Following God

I am practicing following God instead of looking over my shoulder asking, “Is this good?” This works first thing in the morning, sometimes. I talk with Him, read the word, feel like we’re on a roll, eat a healthy breakfast.
Then a couple of hours later, I’m looking over my shoulder again. What is up with that? It’s my proclivity (good word, don’t you think?) for considering myself the center of the universe. Do you see the humor in that? A little speck, in a little city, in a little country that also considers itself the center of the universe, on a little planet, revolving around one of a gazillion stars in a gazillion galaxies – and I think I’m the center of the universe. I’m quite certain about this, especially when someone in a car near mine makes a traffic oops. I’m telling him/her what I think of them when they can’t even hear me. Which is probably a good thing.
This following God thing takes a lot of practice. When I realize I’ve gone off on my own again, sometimes I stop and ask for redirection. Sometimes I plunge headlong into a temper tantrum that sends those about me running for cover. And I am no longer eight years old. I am a year older than I was last year. Me and Paul are in agreement that what I wish to do I don’t.
Now, since I attempt to put a little hope in these blogs, I need to find a big finish.

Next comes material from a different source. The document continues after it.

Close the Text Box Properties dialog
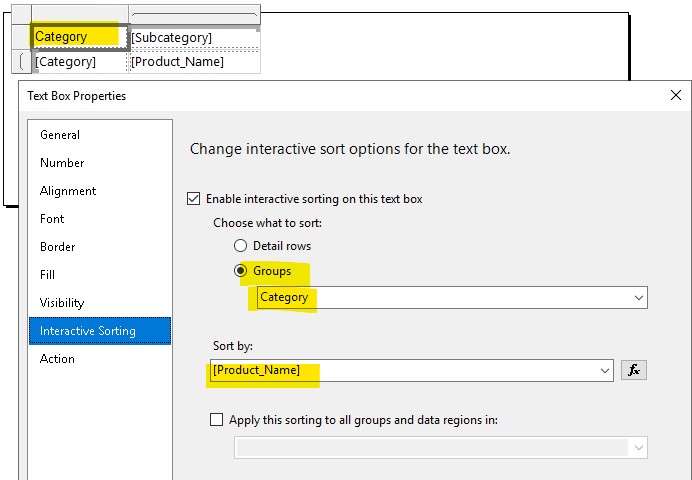 [x=676, y=96]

Never, ever give up. That’s it. Satan would like me to think I’m a hopeless case, and will never get it right. I was talking to my grandson the other day, who was pretty convinced he’s a hopeless case. I said, “It’s about Jesus. He makes us everyting we are once we’ve committed our lives to Him. If we screw up, He’s still there to pick us up. If we do well, He’s giving it the yeehaw! He’s totally, 100%, for us. We are loved, accepted and given a reason to live by Him.” So with a dose of my own, well God’s, medicine, I can say to myself, “It doesn’t matter how many times you have to start over and give the reins back to Him. Just do it, Nike. God loves you. Pay no attention to the man in black who says you’ll never get it right. You won’t, this side of Heaven, and it’s OK.”
Have a great week, and keep practicing.